## Activity
Please print, exactly, only the lines in the entries below from the line that has "Given: Switch to the LISTS tab" through the line that has "Viewport: 851px width, 420px height.". Pictures don't go in.

## Record excerpts
-- -- --

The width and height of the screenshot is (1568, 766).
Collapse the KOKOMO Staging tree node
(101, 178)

-- -- --

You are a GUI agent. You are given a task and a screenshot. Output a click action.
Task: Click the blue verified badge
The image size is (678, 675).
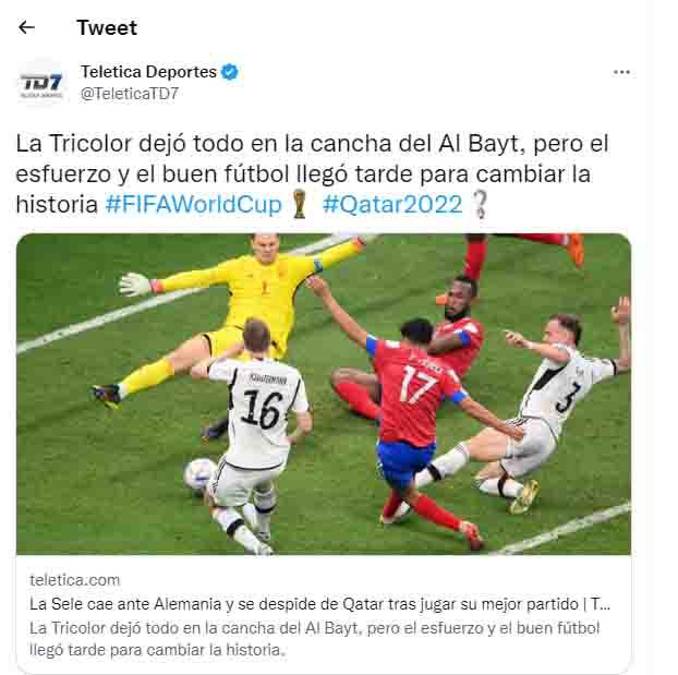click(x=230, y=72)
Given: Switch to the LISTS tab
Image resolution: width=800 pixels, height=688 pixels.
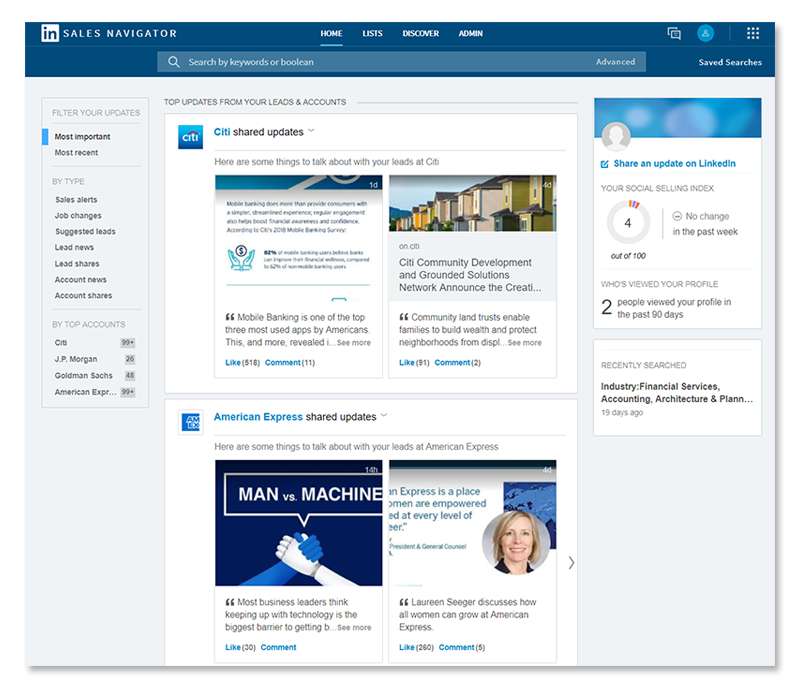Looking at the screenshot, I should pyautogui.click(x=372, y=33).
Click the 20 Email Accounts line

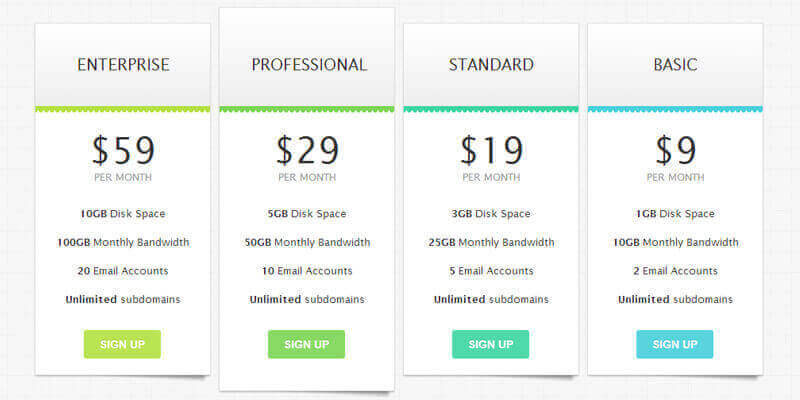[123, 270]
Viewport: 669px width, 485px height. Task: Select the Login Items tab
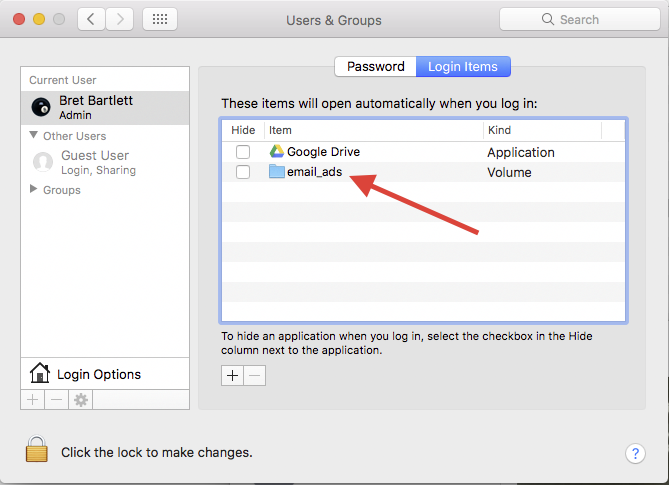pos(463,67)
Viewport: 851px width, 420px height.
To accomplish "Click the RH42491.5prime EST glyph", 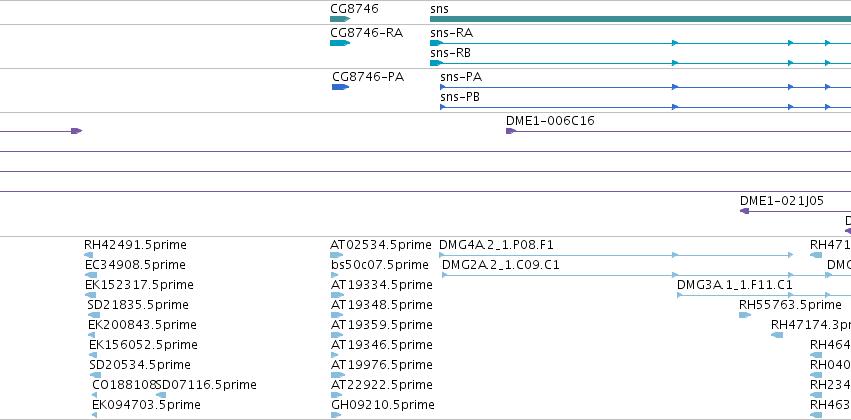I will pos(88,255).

-- -- --

## Expected answer
Given: Switch to the LISTS tab
Image resolution: width=800 pixels, height=688 pixels.
Looking at the screenshot, I should pyautogui.click(x=372, y=33).
Click the 20 Email Accounts line

[123, 270]
Viewport: 669px width, 485px height. Task: Select the Login Items tab
pos(463,67)
Viewport: 851px width, 420px height.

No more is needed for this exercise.